Obama to nominate successor to Scalia
As Republicans who control the U.S. Senate vow to block Obama, the president will look for judiciary committee allies like Klobuchar and Franken.
“I’ve been predicting a stay from the Supreme Court of the District Court order, which would stop the current election (already begun with absentees) and have the state quickly redistrict and hold new elections with new district lines”, Hasen said in a post to his blog, electionlawblog.org. He is, though, among the apparent front-runners.
“The Senate has every right not to confirm that person”, Bush said, adding that the Senate “should not confirm someone who is out of the mainstream”. “He is exceptionally well qualified; an outstanding jurist with a powerful intellect and deep respect for the law”.
After graduating from Lawrence High School in 1985, Srinivasan studied law and business at Stanford University. In an e-mail, she praised his fitness for the nation’s highest court.
“These are responsibilities that I take seriously, as should everyone”.
JOHNSON: It’s important because eventually, if some of these disputes make their way up to the Supreme Court, which is now consisting of eight members, and they tie 4-4, the ruling by that lower appeals court would stand. And so since those lower courts are, generally speaking, dominated by Democratic-appointed judges, Republicans could really be taking a gamble here by refusing to act on President Obama’s nominee to fill Justice Scalia’s vacancy.
Today both Stephen Breyer and Kennedy are the median justices. Republicans, who control the Senate, will have the final say.
President Barack Obama will not rush through a Supreme Court choice to replace Justice Antonin Scalia this week but will wait to nominate a candidate until the U.S. Senate is back in session, the White House said on Sunday.
Graham said he warned Obama directly: “You’re leading the effort to turn the rules upside down, to pack the (Supreme) Court….”
Several potential candidates could fit the bill. One is Sri Srinivasan. Al Franken, both sit on the Senate Judiciary Committee, which vets Supreme Court appointees. Another one of his colleagues on the D.C.-based appellate court, 52-year-old Judge Patricia Ann Millett, has attracted court-watchers’ attention as well, as has former Massachusetts Gov. Deval Patrick, who is African-American.
But as has been proven often during the two weeks since the federal court ruling describing North Carolina’s 1st and 12th districts as racial gerrymanders, there are few simple answers with a redistricting case.
Even simply putting a name into play could serve a political objective, depending on the different identity boxes a particular individual might check, and the lead-up to the actual nomination will likely see many mentioned.
Here are three types of nominees Obama could choose.
Voting rights (heard December 8): The court is considering changing the way state and municipal voting districts are drawn by allowing them to be based on the number of eligible voters, rather than total population.

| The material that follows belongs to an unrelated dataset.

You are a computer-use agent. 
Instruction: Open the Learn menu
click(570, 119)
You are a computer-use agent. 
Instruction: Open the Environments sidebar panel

If swing-voter Anthony Kennedy joined the court’s liberal bloc and voted to strike down the provision, Scalia’s vote would have been among the four on the losing side in any event. He also prizes empathy and diversity of experience.
The White House says President Barack Obama will nominate a successor to the late Justice Antonin Scalia “in due time”, once the Senate returns from a weeklong recess. Now that she’s 65, though, her time may have passed.
Meanwhile, in red states, blocking Obama is good politics. Five current justices are over 65 and qualify for full retirement.
What’s less clear: how the spate of endangered Republicans the Senate will react if McConnell prevents a confirmation vote from coming to the Senate floor. Among the senators who voted “yes” for him were Ted Cruz and Marco Rubio, complicating arguments against him for Antonin’s replacement.
Perhaps someone like a dynamic moderate Republican governor or even senator with pro-choice credentials. Lamar Alexander of Tennessee acknowledged at the time.
Republicans have called for Scalia’s seat to remain open so that the next president, who would take office in January 2017, can nominate a replacement. A careful analysis of his tenure, however, shows that Scalia was nearly never the most conservative justice on the court, and in fact moved leftward during the second half of his 30 years on the bench.